# Page extract
++++++++++
And yet the bot policy says “Operation of unapproved bots, or use of approved bots in unapproved ways outside their conditions of operation, is prohibited” (See https://en.wikipedia.org/wiki/Wikipedia:Bot_policy )
Which bit isn’t clear-cut or succinct?

What appears from the discussion on the research list is that it was not actually used as a bot. Content was generated offline and then copied onto Wikipedia by the author — which makes sense as there were only few articles created, which had been removed later.

Regarding the vandal fighters paper,
one thing is not clear as to why identifying vandals and blocking leads to erosion of moral order. Something has to be done to prevent vandals and protect integrity of Wikipedia.

It is rather extraordinary to read an article by a member of the WMF staff criticising the ethics of entire research communities in such sweeping terms: “engineers and computer-science engineers, who often show a lack of awareness of certain ethical issues in their research”, “Computer scientists […] rarely discuss in depth how their work impacts human lives”, “computer science has generally not reached the level of awareness of some other sciences for the possible effects of their research on human subjects”. This is not the case in my experience and is almost certainly a misrepresentation of the state of US… Read more »

@Rick Crawford, in fact, the researcher has never used a bot to upload any articles. The text of the articles were created by an algorithm and then uploaded manually by the researcher.
It is easy to argue that the bot policy simply does not apply per WP:BOTDEF – there was no usage of a script or bot to automate or assist the editing of Wikipedia. The actual edit, as said, was performed entirely manually.
++++++++++
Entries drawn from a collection

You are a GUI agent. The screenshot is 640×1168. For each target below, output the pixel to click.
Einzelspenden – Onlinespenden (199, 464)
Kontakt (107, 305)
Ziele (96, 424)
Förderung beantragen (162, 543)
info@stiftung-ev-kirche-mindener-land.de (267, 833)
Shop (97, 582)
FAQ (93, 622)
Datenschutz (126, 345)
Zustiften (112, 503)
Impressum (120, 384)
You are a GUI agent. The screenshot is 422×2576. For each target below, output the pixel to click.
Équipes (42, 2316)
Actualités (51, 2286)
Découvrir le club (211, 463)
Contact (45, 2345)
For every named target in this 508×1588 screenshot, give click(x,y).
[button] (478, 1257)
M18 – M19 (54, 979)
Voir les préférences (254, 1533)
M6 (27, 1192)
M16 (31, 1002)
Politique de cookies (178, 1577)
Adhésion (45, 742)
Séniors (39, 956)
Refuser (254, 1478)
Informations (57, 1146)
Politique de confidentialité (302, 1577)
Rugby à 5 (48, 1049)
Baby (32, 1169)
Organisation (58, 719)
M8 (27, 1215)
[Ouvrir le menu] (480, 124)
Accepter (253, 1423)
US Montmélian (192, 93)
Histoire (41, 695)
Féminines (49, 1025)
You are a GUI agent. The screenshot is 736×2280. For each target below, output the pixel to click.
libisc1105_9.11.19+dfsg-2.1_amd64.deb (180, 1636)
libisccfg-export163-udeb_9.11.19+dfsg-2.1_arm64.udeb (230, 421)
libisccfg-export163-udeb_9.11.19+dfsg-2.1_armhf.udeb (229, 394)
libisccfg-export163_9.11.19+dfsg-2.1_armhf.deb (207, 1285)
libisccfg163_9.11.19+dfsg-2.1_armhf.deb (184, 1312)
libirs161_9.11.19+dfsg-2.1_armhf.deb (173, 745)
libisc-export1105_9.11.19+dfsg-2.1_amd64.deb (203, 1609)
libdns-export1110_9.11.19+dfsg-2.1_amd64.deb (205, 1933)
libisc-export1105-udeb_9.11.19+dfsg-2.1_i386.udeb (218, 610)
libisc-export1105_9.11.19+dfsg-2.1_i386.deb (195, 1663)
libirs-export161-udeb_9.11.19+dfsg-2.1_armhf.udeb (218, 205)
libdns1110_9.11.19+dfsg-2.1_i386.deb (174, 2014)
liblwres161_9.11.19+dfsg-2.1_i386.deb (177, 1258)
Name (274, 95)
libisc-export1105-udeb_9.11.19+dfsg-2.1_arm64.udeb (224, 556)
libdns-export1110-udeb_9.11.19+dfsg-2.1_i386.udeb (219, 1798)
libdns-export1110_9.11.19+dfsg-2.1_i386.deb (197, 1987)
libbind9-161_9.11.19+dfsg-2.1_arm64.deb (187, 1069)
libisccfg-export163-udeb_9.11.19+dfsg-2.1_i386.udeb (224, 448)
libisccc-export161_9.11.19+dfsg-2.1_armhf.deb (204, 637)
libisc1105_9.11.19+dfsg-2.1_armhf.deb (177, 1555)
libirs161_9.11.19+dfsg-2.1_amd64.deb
++++++++++
# How to complete this task
Extend the comment thread about Wikipedia's bot policy and research ethics, starting right after its final sentence.

# Task output
@Rogol Domedonfors Thanks for your comment. As Tilman pointed out, I am not affiliated with the WMF, and never worked on the Content Translation Tool. There is no case of “not-invented-here” going on. The observances regarding the ethical issues is mostly a summary of the actual discussion on the research list and on WP:ANI, mixed with personal observations as an active researcher in Computer Science for the last decade. I see increased activity on the questions of ethical responsibility of computer scientists – in particular within ACM and IEEE – but the area is by far not as developed as… Read more »

Thanks for reviewing the article by Paul B. de Laat. The topic is very hot these days with regard to the law enforcement based on machine learning which reinforces discrimination against afro-americans in USA. In my opinion the author’s claim is correct: our wikis’ promise is that everyone’s contribution will be judged for what it is, not for the name who signed it (I’m sure we can agree on this). The unregistered users may not be allowed to do some things for technical reasons, but their contributions must not be discriminated. (And yes, some MediaWiki configuration and abuse filters on… Read more »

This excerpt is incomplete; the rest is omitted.